His heart did a crazy flip. Sam was the only one he’d ever wanted, the only one who claimed his heart. She remained innocent and untouched. He cupped her cheek, marveling at the softness of her skin. “I love you too, sweetheart.”

“Let’s mate each other.” Her voice became low and sultry.

Whoa, temptation major.Darius smoothed back the blonde locks curtaining her face. One day, when he made her his, he’d see her lying in bed, her long hair spread out on his pillow. Sam would become his mate, to touch and claim and pleasure.

“Yes. But not now. You’re way too young. “

“When?” She pouted.

He gave a tender smile. “In a few years. I’ll wait for you to grow up.”

“You’ll forget all about me.”

Distress filled her gaze. Sam rubbed her forehead with the heel of one hand, something she always did when lost in thought. Knowing his reputation among women, he guessed what those thoughts were.

“Never.” He sat up and tugged off the gold ring from his left pinkie. It had belonged to his mother, the Celtic knot declaring their heritage. His most prized possession, he’d never removed it until now.

“Give me your hand.” When she did, he slid the ring onto her finger. It was a nearly perfect fit. “This is a ring of promise that we’ll be together. I’m not good at romantic words, Sam. But you have my heart, always.
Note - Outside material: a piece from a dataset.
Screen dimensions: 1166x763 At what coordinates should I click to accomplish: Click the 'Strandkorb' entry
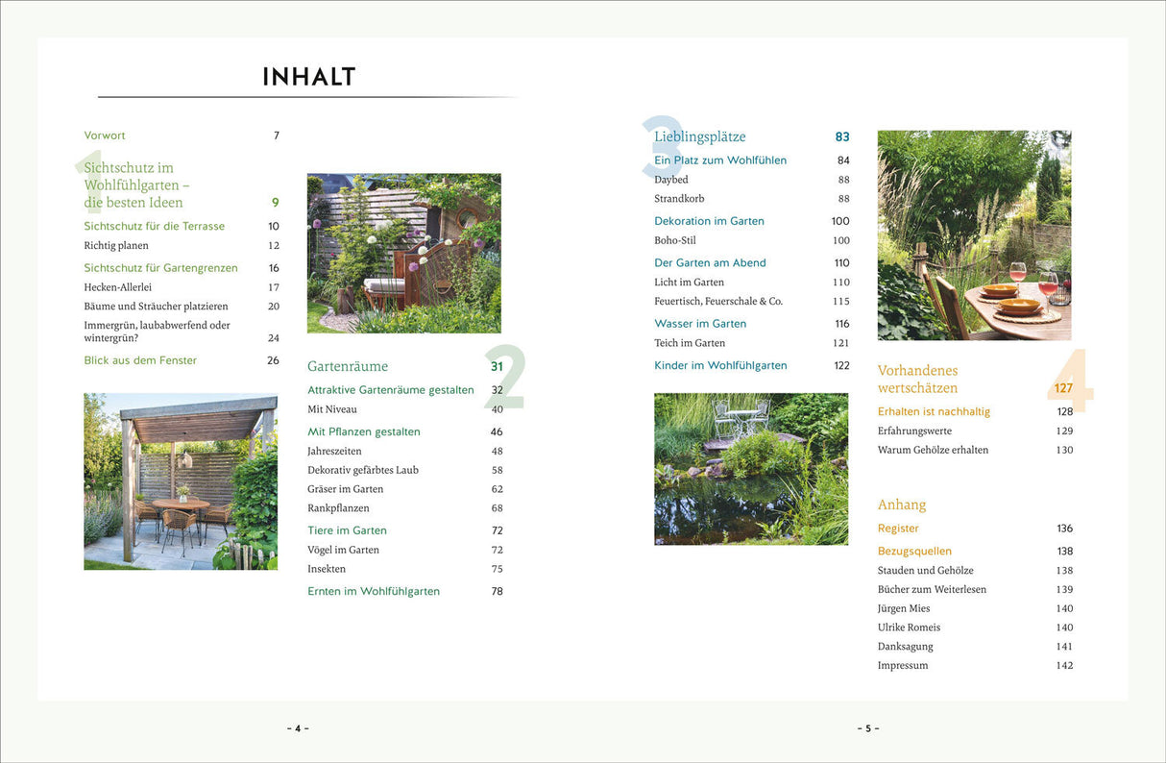tap(679, 199)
This ring symbolizes my feelings for you until the time when we can officially mate.”

Her gaze widened. “Oh, Darius! It’s beautiful.”

“Not as lovely as you.” His voice turned thick and deep. Darius longed to kiss her soft, pink mouth but feared if he did, he’d be unable to stop. And he would not violate her young, tender trust.

Instead, he brushed a soft kiss against her knuckles.

For a moment, she stared at him, longing in her eyes. Then as if the intensity proved too much, Sam looked down. Her violet eyes widened, and she squatted by the clump of orchids in the moist, rich soil.

“Look,” she whispered. “They didn’t all die.”

One tiny bud formed on an orchid’s single stalk. Darius frowned. “I could have sworn the blooms were all gone. They never blossom this late in summer.”

“Maybe we have a magick of our own that makes them grow. This is a magickal place.”

Utterly smitten, he gazed at her dreamy look. “It’s the magick you create, Sam. You could make a rose grow in an ice storm.”

She looked so sweet and kissable again. He resisted the urge to lean close and obey his wolf’s nagging impulse to touch his mouth to hers. Darius fisted his trembling hands.

Sam seemed to notice his sudden tension, for she playfully swatted him. “C’mon, Romeo. I have to go. Marcia’s feeling better and wants to go into town with a girlfriend, and I promised I’d give Mom her medication.”